Update README

andrewjradcliffe · andrewjradcliffe · commit 478987ffab0a · 2022-12-14T16:17:11.000-08:00
diff --git a/README.md b/README.md
@@ -18,6 +18,15 @@ This library provides "vectorized" (with/without multithreading) versions of the
 The naming convention is as follows: a vectorized (without threading) version is prefixed by `v`, and a vectorized with threading version is prefixed by `vt`.

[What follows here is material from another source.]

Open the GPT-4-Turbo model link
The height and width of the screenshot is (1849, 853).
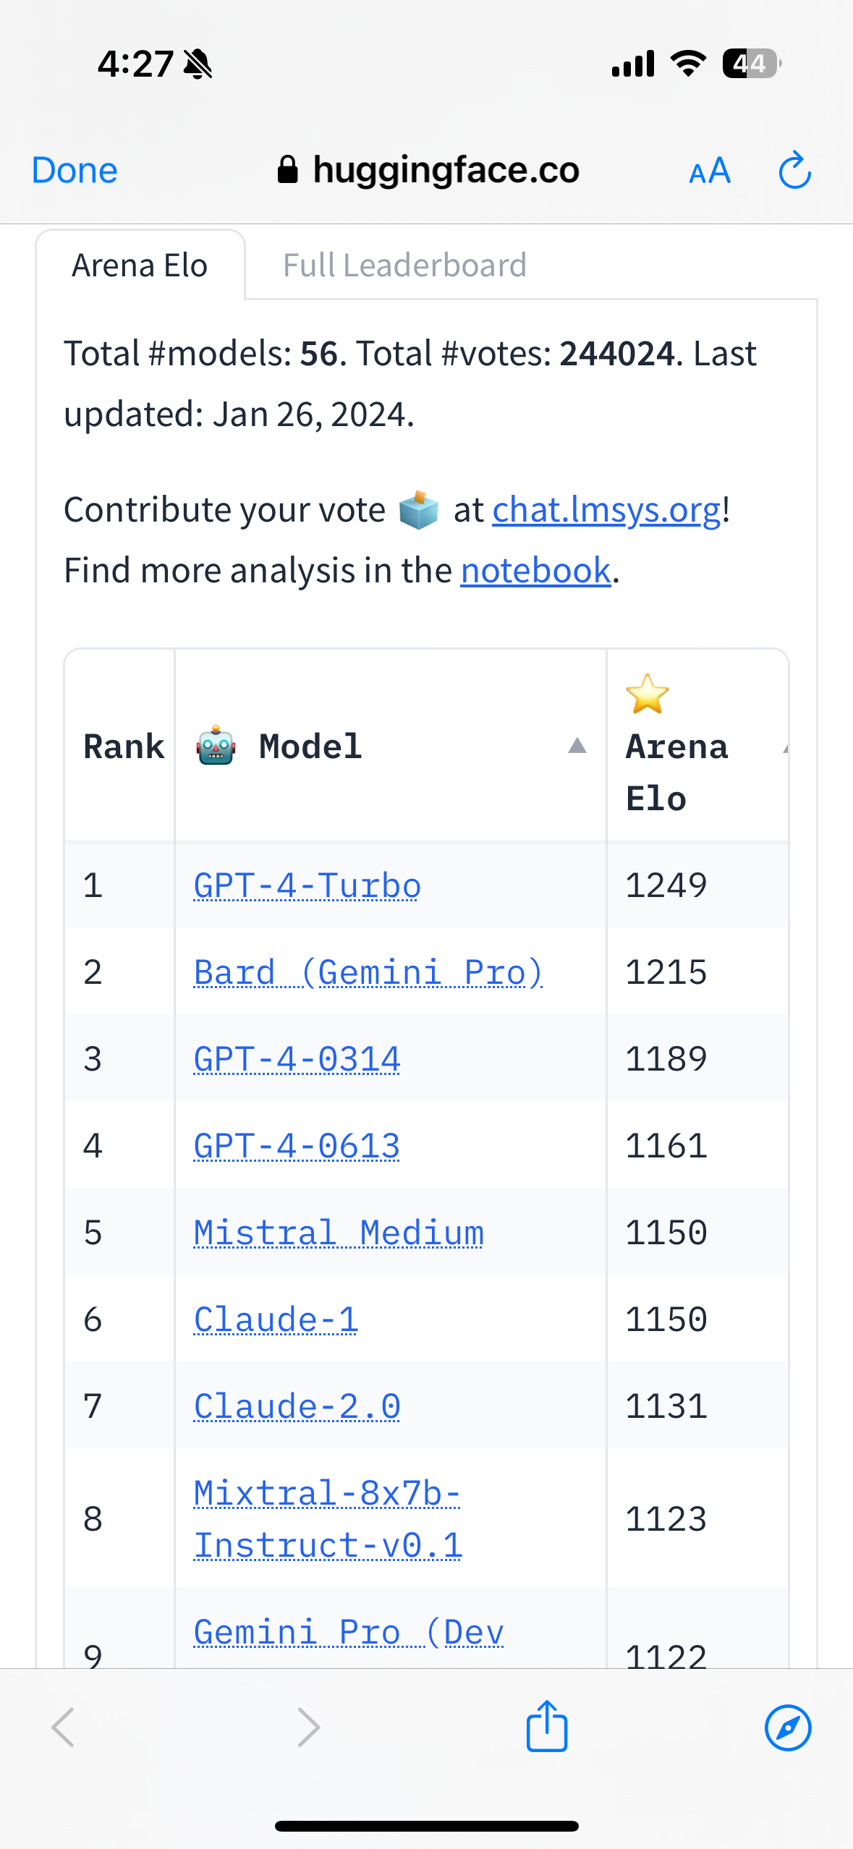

 There is a single exception to this rule: vectorized (without threading) versions of the functions listed in 1. are prefixed by `vv` in order to avoid name collisions with LoopVectorization and VectorizedStatistics.
 
+This library also provides other, less common, reductions (all of which follow the naming convention above):
+1. `mapreducethen` : Apply function `f` to each element of `A`, reduce the result over the dimensions `dims` using the binary function `op`, then apply `g` to the result
+2. distances: `manhattan`, `euclidean`, `chebyshe`, `minkowski`
+3. norms: `norm`, treating arbitrary slices via `dims` keyword
+4. deviances: `counteq`, `countne`, `meanad`, `maxad`, `mse`, `rmse`
+5. means: `mean`, `geomean`, `harmmean`
+6. entropies: `crossentropy`, `shannonentropy`, `collisionentropy`, `minentropy`, `maxentropy`, `renyientropy`
+7. divergences: `kldivergence`, `gkldiv`, `renyidivergence`
+
 ## Motivation
 
 When writing numerical code, one may wish to perform a reduction, perhaps across multiple dimensions, as the most natural means of expressing the relevant mathematical operation.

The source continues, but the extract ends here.